Congenital recto-cutaneous fistula is generally associated with congenital anorectal malformations or these fistulas can be the result from previous surgery to correct these malformations. There is also an abundance of published cases of recto-cutaneous fistulas occurring in adults suffering from bowel related pathology such as Crohn’s disease and ulcerative colitis. A literature search fails to find any reported cases of children born with a congenital recto-cutaneous fistula in the presence of a normal anus and rectum. There is one case reported more than 60 years ago that describes an anal fistula that opened onto the thigh in a 37 year old gentleman with chronic ulcerative colitis [1]. A similar appearing pathology would be the fistula-in-ano. The aetiology of these are not completely understood but hypotheses include abnormal anal glands that become infected, infected anal fissures, excess androgens, entrapment of migratory cells in the hind gut, and abnormal crypts of Morgagni.

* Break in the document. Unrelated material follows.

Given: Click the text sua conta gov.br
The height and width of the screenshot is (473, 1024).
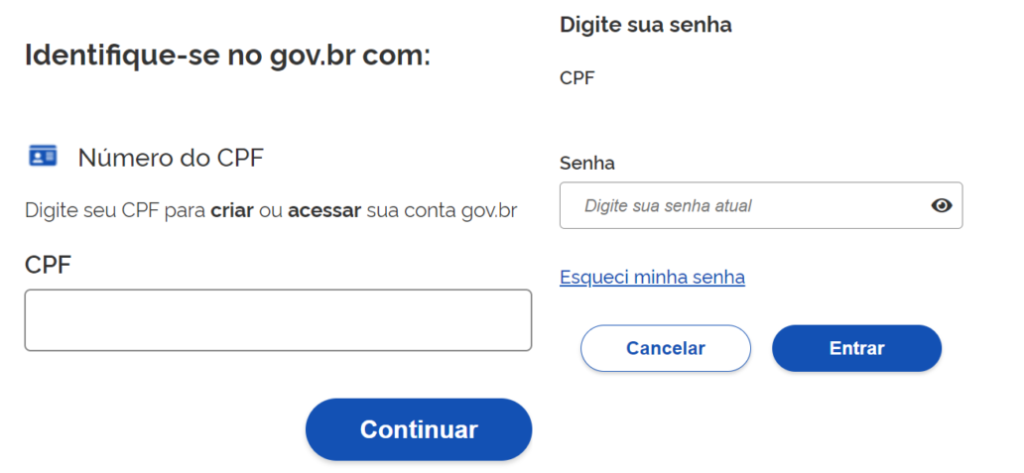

As demonstrated in this case, MRI was able to define the fistula tract. MRI has been shown to be superior to CT and fistulograms for the imaging of fistula tracts and for demonstrating the perianal anatomy. The superiority of MRI to CT is the lack of radiation dose and the higher quality resolution of soft tissue planes. Although a fistulogram may demonstrate the path of the tract, it would give limited information of the anatomic relation of the tract to its surroundings and the procedure itself can be painful and carries the risk of introducing infection and causing false passages [2]. This case is interesting from the point of view that this is a congenital fistula tract that had an incidental finding and thus the natural history could be followed through serial infectious presentations and imaging. Also, the fistula tract had a relatively long route that extended from the rectal area to the inferior gluteal crease. There have been no previous reports of fistula tracts opening in this area in children in literature and there is no obvious embryological reasoning for the fistula to follow this particular course.

Conclusion

Congenital recto-cutaneous fistula is an interesting pathology that has not been previously described in literature. This anomaly is complex and its diagnosis and management can be challenging, however treatment of this entity is curative.

 

 

References

1. Wilson E. Anal fistula with extension to the thigh. Br Med J 1953; 1(4811): 656-657.

2. Liang C, Lu Y, Zhao B, et al. Imaging of anal fistulas: comparison of computed tomographic fistulography and magnetic resonance imaging. Korean J Radiol 2014; 16(6): 712-723.